Exercise requirements: Extract each line holding the word "will" from the entries.

Dataset records:
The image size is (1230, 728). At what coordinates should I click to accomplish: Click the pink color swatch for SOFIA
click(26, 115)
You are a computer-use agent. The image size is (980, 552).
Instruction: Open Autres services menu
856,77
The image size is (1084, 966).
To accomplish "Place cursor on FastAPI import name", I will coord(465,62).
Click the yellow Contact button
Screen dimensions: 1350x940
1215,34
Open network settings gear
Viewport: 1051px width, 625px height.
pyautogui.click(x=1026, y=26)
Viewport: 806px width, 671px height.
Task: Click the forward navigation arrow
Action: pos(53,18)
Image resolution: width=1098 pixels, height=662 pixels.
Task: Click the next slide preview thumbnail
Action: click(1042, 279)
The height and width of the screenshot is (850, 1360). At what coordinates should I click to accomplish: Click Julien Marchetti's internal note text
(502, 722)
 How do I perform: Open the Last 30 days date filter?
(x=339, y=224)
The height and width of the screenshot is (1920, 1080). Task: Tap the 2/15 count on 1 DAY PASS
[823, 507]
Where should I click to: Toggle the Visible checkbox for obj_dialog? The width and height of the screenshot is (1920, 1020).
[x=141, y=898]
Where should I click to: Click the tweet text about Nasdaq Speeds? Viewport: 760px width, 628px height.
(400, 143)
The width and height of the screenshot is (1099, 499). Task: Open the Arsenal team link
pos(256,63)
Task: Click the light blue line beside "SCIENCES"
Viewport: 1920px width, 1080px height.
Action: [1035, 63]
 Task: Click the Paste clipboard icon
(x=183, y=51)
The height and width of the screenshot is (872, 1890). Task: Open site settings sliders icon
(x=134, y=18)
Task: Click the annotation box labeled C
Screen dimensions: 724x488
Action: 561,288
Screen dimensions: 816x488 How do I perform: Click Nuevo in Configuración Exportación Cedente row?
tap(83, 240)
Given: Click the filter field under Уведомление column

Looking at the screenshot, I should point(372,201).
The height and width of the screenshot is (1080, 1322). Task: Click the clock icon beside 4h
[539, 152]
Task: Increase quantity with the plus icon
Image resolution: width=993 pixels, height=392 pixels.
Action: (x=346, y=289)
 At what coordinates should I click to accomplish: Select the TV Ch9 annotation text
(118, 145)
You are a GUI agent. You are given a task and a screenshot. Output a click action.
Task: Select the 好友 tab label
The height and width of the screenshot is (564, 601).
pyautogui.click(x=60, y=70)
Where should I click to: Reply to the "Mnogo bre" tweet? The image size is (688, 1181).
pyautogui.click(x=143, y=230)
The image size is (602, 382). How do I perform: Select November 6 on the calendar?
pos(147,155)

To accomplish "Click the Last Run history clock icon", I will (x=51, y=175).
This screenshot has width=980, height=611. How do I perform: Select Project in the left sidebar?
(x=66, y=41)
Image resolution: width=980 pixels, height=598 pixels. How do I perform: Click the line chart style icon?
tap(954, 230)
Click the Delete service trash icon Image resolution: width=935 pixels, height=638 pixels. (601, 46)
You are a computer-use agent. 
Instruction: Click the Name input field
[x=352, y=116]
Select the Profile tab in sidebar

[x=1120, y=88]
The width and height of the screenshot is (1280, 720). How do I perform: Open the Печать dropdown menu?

Output for this exercise:
To accomplish "Place cursor on FastAPI import name", I will coord(465,62).
To accomplish "Click the Last Run history clock icon", I will (x=51, y=175).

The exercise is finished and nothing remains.